Enfrentar a crise dos ‘nem-nem’ é uma tarefa complexa, mas precisa ser encarada. O problema deixa o Brasil em desvantagem no mercado internacional. Levantamento da Organização para a Cooperação e Desenvolvimento Econômico (OCDE), com outro recorte etário, de 18 a 24 anos, calcula que 35,9% dessa faixa nem estudam nem trabalham no Brasil, percentual superior ao de países como a Turquia, com 32,2%, e a Colômbia, com 34,5%.

Apesar de estar amargando a conta de quase 13 milhões de desempregados e predominância dos empregos informais, é preciso promover a entrada no mercado de trabalho também dos 11,7 milhões de nem-nem, que geralmente enfrentam dificuldade extra pela falta de experiência.

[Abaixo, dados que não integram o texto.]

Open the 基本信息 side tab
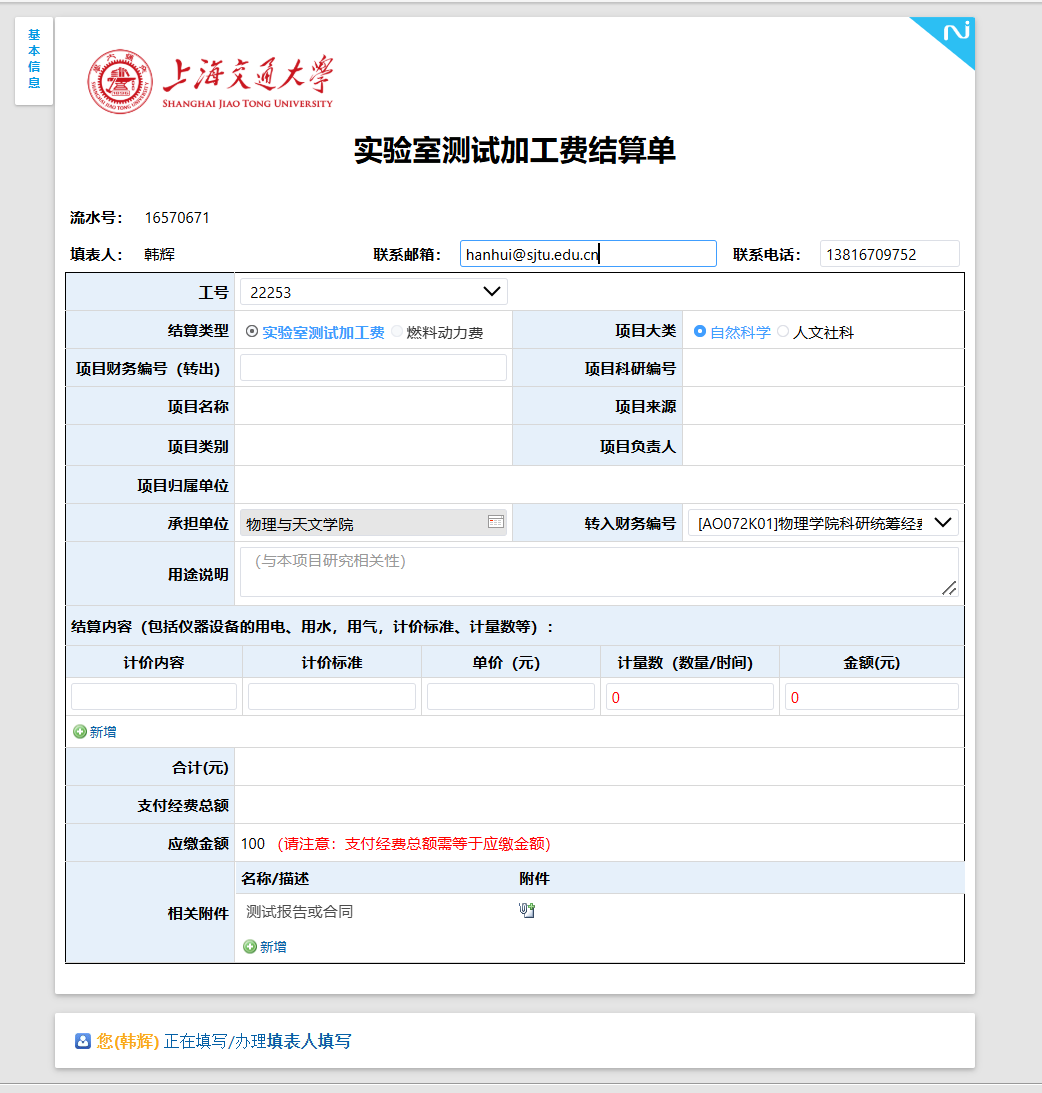Viewport: 1042px width, 1093px height. pos(34,60)
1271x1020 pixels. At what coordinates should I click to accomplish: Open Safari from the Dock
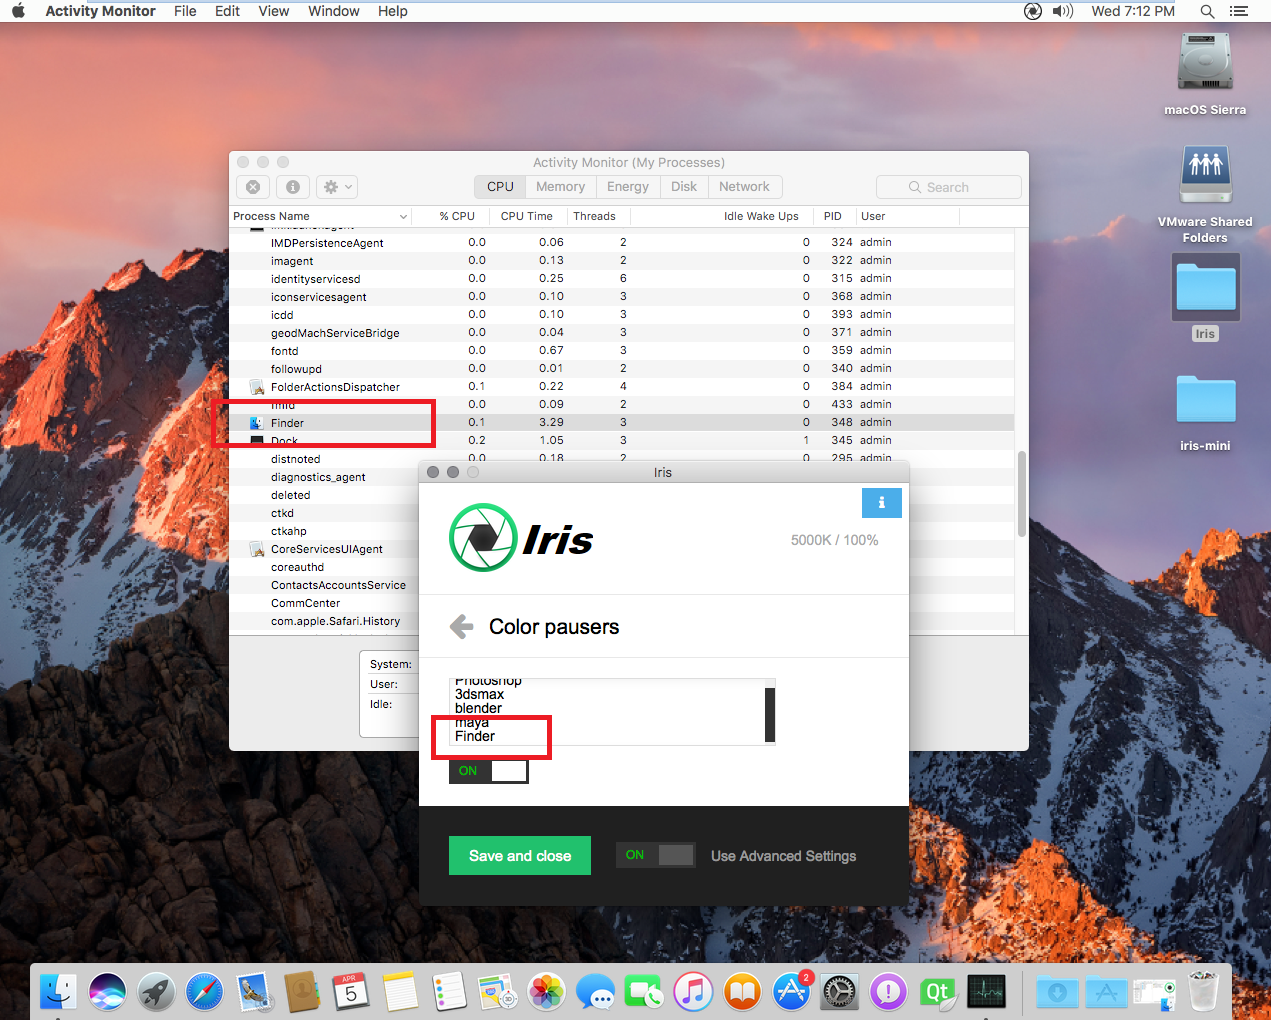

Em paralelo é necessário reduzir a evasão escolar e incentivar a qualificação profissional. Já durante a pandemia, a dificuldade de seguir estudando de forma remota, inclusive por falta de acesso a redes digitais e equipamentos minimamente adequados, contribuiu para desestimular o ensino. Boa parte não voltou às salas de aula. Outros até se formam, mas não conseguem acesso ao mercado der trabalho. Uma das principais preocupações em relação aos nem-nem é o tempo de permanência nesta condição, que tende a dificultar ainda mais a inserção profissional. Um problema pela frente é a expectativa de que a desaceleração da economia vai limitar a recuperação do mercado de trabalho, reduzindo as ofertas para os ‘nem-nem’.